2) Нечистота обозначает собой нарушение равновесия, которое гарантирует движение. Это замятинская ересь на политикорелигиозном уровне, с которой совпадает на эстетическом уровне небольшая погрешность Хармса. Позже нечистое (с точки зрения правительства) слово диссидентов будет ферментом выхода из советской неподвижности и пустоты. А что касается эстетических форм, то, как только будет возможно, они выйдут из ящика его письменного стола и соединятся прежде всего с тем историческим авангардом, который ассенизаторы пытались уничтожить.
И если сегодня оглянуться и подвести итоги советской (официальной, конечно) культуры, то можно сказать, что главная ее заслуга заключается в том, что она показала (против своей воли): насильственно ориентировать сверху литературный процесс невозможно.
Николай Эрдман — «подрывной элемент»?[*]
Мамаша, если нас даже арестовать не хотят, чего же нам жить, мамаша, чего же нам жить?

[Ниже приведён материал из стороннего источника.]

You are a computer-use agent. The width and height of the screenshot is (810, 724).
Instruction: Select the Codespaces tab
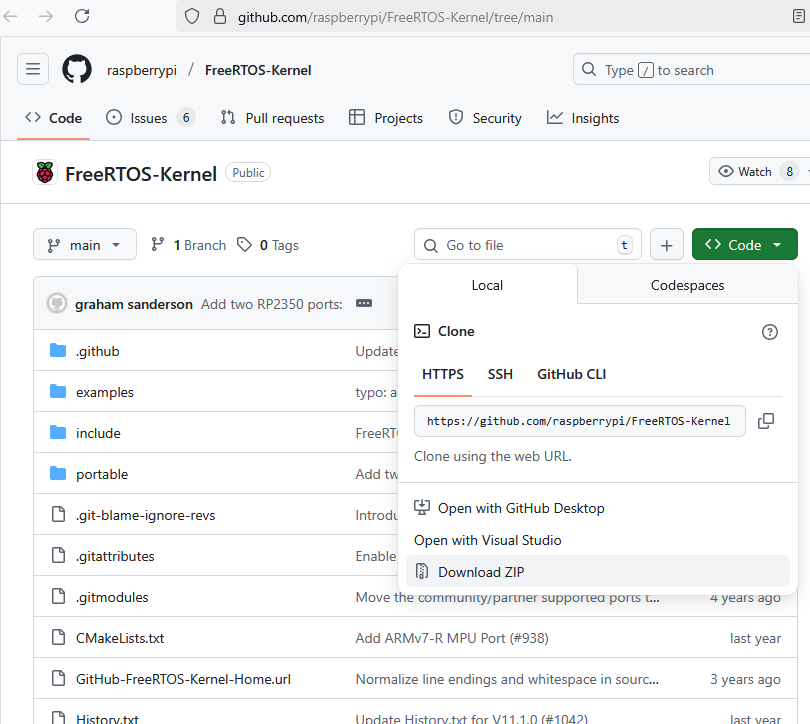[687, 285]
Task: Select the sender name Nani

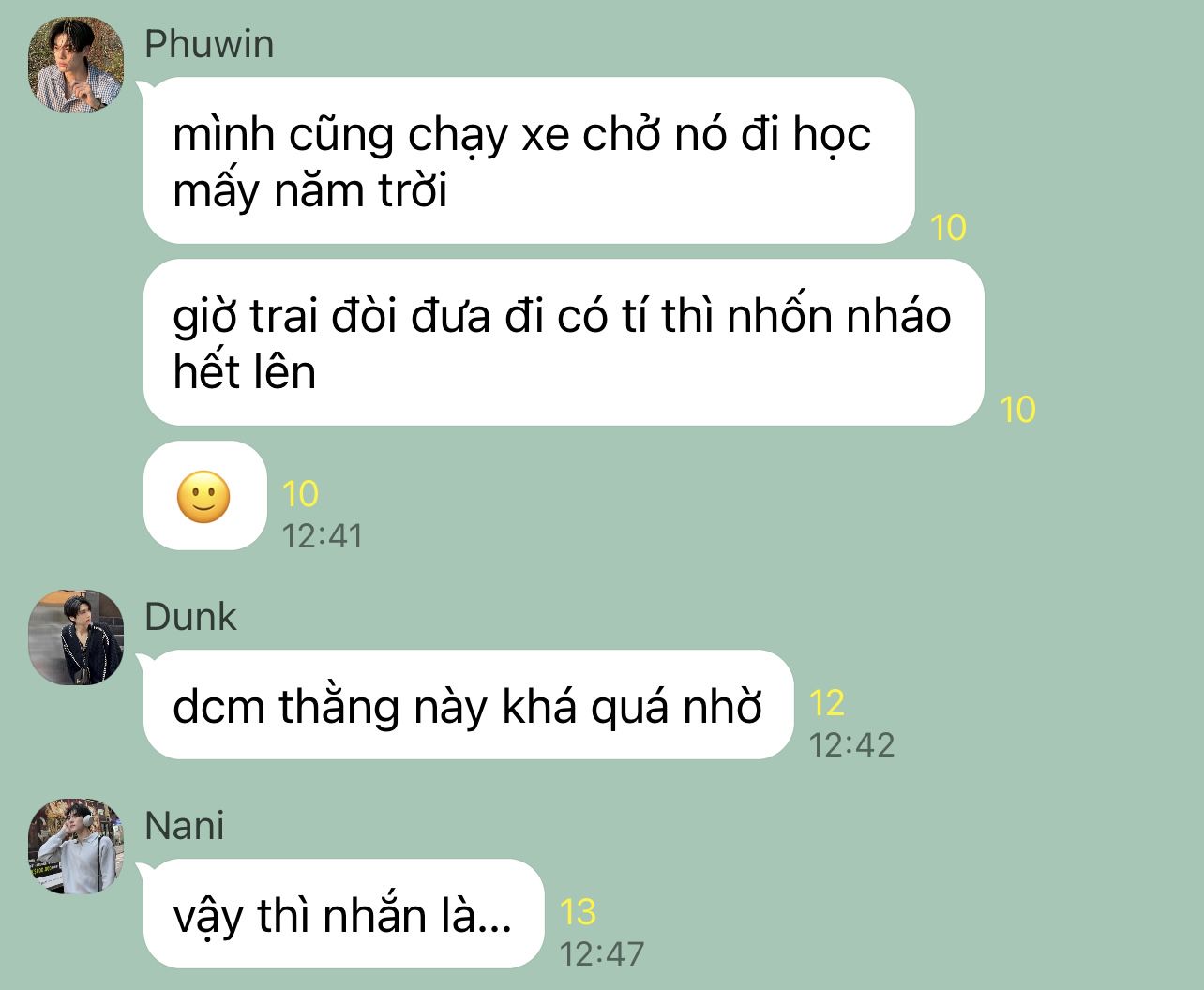Action: (x=185, y=826)
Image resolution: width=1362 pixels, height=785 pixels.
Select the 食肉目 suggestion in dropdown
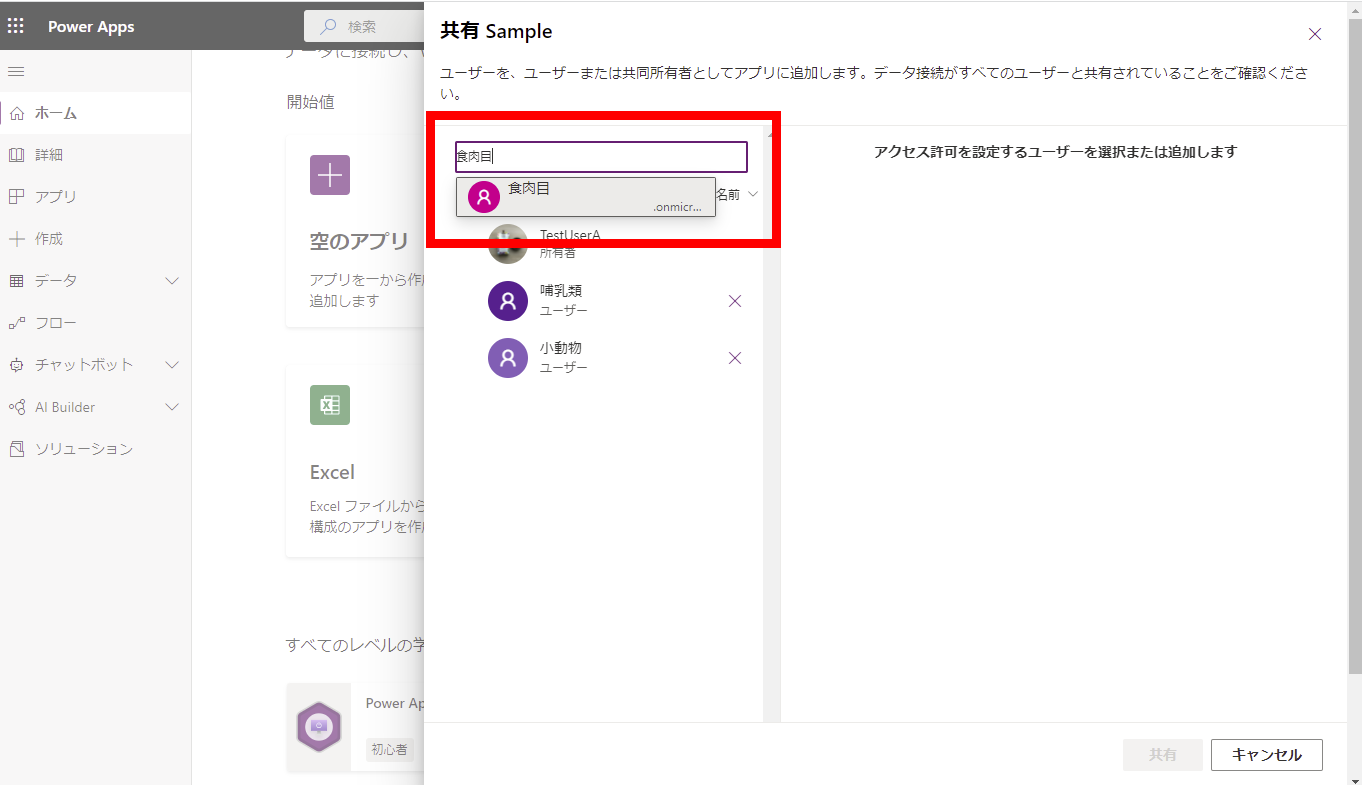[x=585, y=197]
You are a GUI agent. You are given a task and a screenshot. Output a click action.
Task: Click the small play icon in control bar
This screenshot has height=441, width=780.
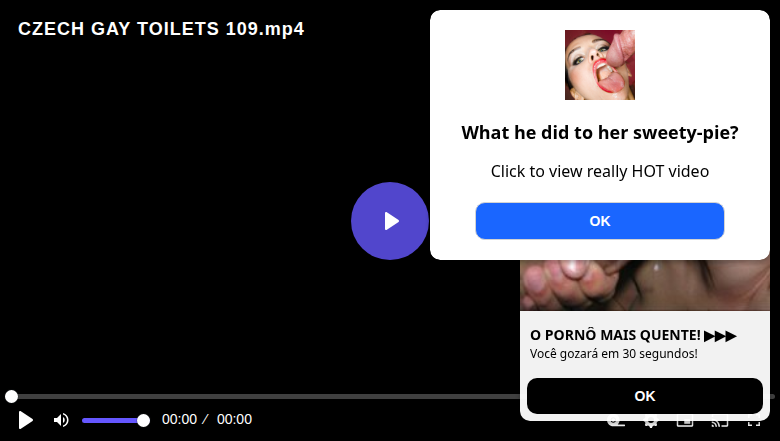(x=25, y=420)
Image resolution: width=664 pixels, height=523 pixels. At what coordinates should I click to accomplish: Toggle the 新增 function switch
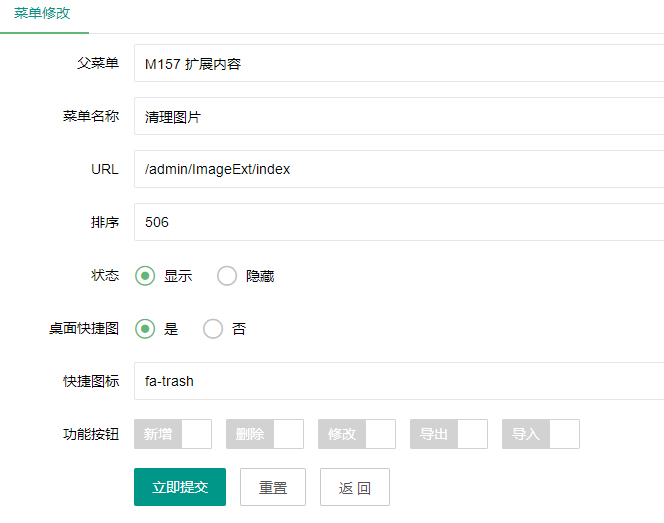click(x=173, y=434)
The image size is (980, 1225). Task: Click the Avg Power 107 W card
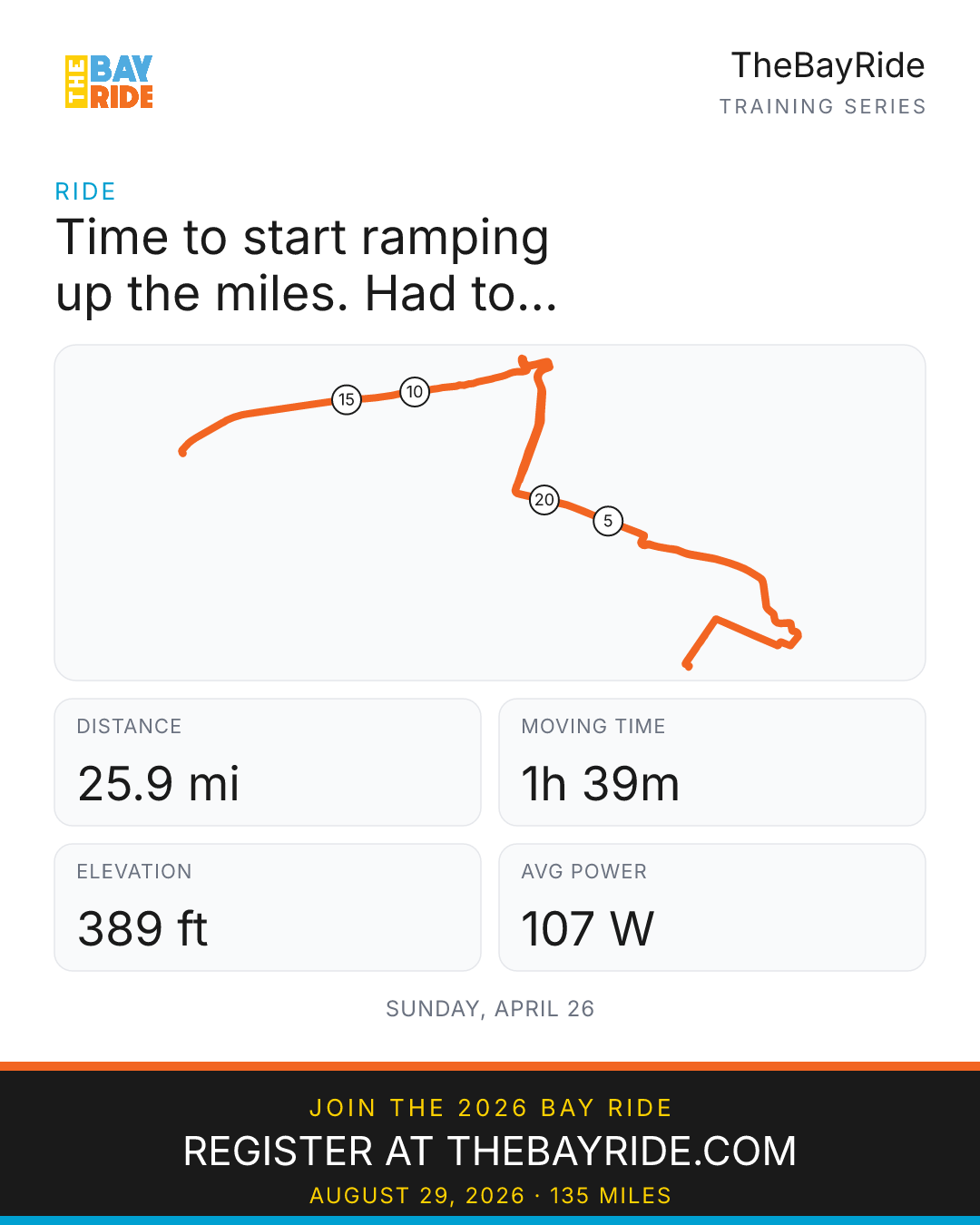pos(712,907)

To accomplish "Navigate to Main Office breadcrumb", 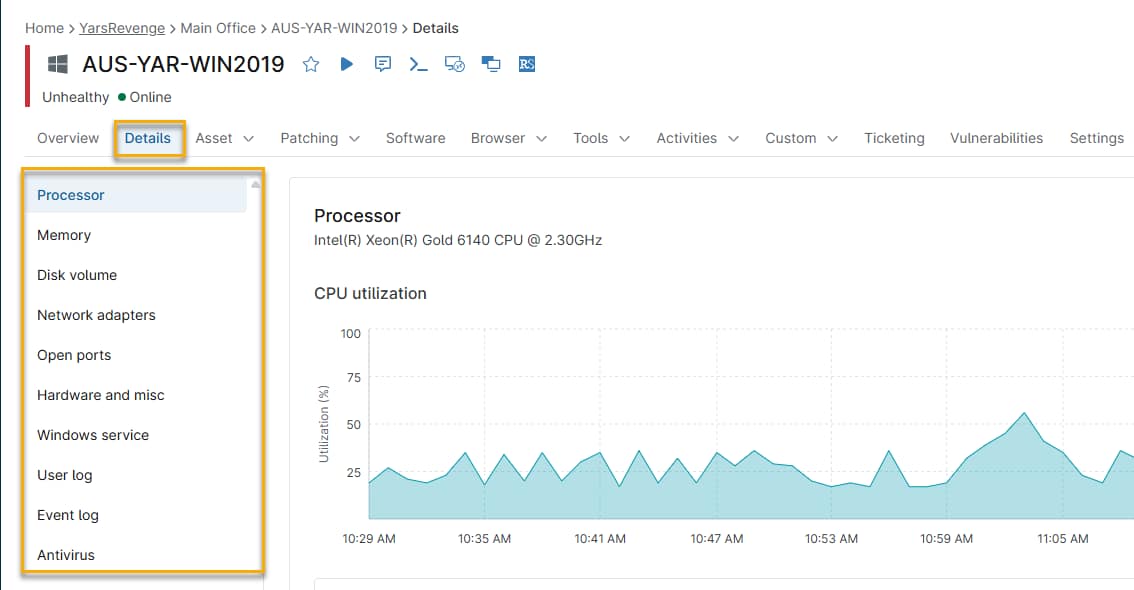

В определенный период своей истории Россия испытала соблазн отказаться от смеха. Вопрос стоял тем более серьезно, что был поднят в рамках классовой борьбы, если верить словам руководителя одного московского журнала по поводу принесенного ему сатирического рассказа: «Это нам не подходит. Пролетариату смеяться еще рано: пускай смеются наши классовые враги»[631]. Проблема: «Нужна ли нам сатира?» — имела широкое обсуждение, а с самого первого номера «Литературной газеты» (22 апреля 1929 года) была начата дискуссия: «Возродится ли сатира?» — вопрос, на который театральный критик В. Блюм отвечал следующим образом: «Сатирическое произведение широчайшим обобщением наносило удар чужому классу, чужой государственности, чужой общественности. Продолжение традиций дооктябрьской сатиры (против государственности и общественности) становится уже прямым ударом по нашей государственности, по нашей общественности»[632]. Смысл рассуждения совершенно понятен: раз исчез объект сатиры, смеяться стало не над чем. Стало быть, смех подрывает режим.